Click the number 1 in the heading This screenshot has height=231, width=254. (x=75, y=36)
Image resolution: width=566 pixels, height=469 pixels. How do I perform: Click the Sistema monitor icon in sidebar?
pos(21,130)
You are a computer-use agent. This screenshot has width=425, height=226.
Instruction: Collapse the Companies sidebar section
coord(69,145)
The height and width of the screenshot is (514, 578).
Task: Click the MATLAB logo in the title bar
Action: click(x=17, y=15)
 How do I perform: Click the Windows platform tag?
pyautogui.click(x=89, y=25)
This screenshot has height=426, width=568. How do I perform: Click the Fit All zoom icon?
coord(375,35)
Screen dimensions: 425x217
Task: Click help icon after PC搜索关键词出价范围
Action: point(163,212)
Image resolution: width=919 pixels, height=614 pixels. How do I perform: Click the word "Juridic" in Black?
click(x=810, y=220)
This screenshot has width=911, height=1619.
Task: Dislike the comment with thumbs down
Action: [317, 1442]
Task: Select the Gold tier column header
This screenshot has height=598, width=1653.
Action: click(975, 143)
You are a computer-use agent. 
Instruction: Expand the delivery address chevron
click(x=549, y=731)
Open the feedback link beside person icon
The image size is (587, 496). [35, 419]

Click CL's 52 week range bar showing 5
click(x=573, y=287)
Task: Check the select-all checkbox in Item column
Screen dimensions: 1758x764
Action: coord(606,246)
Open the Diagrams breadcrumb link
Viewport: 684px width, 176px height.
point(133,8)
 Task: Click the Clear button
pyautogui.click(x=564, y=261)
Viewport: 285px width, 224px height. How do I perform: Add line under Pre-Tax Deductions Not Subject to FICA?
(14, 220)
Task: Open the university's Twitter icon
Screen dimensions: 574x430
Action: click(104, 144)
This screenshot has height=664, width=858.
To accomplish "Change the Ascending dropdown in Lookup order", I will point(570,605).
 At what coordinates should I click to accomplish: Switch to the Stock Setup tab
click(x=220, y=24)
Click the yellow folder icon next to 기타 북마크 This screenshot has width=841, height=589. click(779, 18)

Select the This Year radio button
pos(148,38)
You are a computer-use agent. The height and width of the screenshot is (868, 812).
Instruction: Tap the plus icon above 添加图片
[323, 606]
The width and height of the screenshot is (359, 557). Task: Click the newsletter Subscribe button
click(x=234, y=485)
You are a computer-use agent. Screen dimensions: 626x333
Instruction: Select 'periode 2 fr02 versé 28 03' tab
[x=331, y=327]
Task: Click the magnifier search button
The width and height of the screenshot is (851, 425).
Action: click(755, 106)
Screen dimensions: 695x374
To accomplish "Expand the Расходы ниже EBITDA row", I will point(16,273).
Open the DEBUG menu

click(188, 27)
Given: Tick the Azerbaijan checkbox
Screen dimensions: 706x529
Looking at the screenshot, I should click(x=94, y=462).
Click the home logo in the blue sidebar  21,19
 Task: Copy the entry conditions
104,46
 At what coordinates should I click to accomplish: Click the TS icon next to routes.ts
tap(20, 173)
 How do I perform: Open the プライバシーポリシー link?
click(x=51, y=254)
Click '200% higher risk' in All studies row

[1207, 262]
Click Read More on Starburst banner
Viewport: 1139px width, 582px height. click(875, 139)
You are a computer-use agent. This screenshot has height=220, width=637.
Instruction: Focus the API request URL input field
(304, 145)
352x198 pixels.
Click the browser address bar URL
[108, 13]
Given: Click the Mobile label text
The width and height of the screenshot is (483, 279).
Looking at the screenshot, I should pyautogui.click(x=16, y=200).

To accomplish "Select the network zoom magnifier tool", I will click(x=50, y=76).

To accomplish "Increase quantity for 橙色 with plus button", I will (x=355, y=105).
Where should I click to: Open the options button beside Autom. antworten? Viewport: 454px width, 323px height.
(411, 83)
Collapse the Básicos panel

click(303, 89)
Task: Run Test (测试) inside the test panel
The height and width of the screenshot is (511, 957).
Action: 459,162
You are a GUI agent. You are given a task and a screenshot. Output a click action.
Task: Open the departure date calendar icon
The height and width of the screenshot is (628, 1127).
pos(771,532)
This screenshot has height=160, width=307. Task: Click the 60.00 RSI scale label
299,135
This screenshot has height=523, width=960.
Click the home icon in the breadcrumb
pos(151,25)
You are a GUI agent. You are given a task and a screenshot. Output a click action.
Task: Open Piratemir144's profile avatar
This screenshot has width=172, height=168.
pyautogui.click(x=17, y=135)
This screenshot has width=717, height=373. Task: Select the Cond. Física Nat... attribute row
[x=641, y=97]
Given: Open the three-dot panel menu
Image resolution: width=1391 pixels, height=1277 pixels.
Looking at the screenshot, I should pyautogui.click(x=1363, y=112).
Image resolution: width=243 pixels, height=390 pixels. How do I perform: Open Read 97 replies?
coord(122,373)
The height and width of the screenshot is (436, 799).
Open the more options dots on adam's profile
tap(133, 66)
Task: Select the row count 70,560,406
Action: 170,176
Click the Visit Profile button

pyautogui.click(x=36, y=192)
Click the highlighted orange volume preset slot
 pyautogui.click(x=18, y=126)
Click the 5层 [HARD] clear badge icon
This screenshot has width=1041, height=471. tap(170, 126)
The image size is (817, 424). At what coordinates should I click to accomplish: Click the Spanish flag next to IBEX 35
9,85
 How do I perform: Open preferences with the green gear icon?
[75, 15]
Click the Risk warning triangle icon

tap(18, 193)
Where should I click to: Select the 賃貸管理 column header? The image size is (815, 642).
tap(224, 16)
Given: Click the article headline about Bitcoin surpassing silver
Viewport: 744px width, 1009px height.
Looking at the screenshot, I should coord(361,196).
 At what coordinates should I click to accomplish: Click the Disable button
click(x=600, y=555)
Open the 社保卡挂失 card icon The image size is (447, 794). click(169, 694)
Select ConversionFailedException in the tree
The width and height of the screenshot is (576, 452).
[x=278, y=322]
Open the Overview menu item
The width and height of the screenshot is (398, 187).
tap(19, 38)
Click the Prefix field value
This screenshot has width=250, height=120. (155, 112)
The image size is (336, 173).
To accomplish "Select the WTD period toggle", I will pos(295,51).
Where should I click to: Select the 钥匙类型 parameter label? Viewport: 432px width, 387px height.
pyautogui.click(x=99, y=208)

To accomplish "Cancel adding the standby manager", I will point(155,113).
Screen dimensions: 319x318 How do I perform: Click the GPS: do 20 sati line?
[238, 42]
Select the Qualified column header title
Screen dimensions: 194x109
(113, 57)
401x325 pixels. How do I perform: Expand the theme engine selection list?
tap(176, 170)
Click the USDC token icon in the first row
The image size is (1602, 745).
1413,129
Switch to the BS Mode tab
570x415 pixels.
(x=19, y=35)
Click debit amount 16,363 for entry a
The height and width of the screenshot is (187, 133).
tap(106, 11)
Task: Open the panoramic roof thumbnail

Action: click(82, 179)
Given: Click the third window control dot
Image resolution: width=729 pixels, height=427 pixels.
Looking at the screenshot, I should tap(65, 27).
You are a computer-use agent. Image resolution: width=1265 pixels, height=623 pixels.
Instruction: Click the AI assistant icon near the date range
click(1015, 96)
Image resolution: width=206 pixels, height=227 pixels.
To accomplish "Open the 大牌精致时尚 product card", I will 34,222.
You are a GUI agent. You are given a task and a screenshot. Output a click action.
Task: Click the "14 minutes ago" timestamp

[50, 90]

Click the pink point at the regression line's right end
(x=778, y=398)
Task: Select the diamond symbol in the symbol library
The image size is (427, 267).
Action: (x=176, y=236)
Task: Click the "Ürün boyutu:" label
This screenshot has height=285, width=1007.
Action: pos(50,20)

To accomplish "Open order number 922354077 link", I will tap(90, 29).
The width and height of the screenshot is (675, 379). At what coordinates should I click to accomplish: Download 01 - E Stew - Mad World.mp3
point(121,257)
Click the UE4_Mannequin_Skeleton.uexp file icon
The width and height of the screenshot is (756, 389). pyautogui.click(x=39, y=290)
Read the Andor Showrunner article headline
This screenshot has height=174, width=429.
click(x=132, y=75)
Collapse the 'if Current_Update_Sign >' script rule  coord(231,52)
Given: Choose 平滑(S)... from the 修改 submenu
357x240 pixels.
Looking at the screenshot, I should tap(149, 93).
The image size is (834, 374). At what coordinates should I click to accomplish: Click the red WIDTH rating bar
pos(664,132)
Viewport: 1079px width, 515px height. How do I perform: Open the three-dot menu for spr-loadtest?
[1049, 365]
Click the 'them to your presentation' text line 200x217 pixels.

▸ Task to carry out
Restate word for word each line of the data from the one with "357x240 pixels." to the last, keeping both ends.

▸ Task result
357x240 pixels.
Looking at the screenshot, I should tap(149, 93).
The image size is (834, 374). At what coordinates should I click to accomplish: Click the red WIDTH rating bar
pos(664,132)
Viewport: 1079px width, 515px height. How do I perform: Open the three-dot menu for spr-loadtest?
[1049, 365]
Click the 'them to your presentation' text line 200x217 pixels.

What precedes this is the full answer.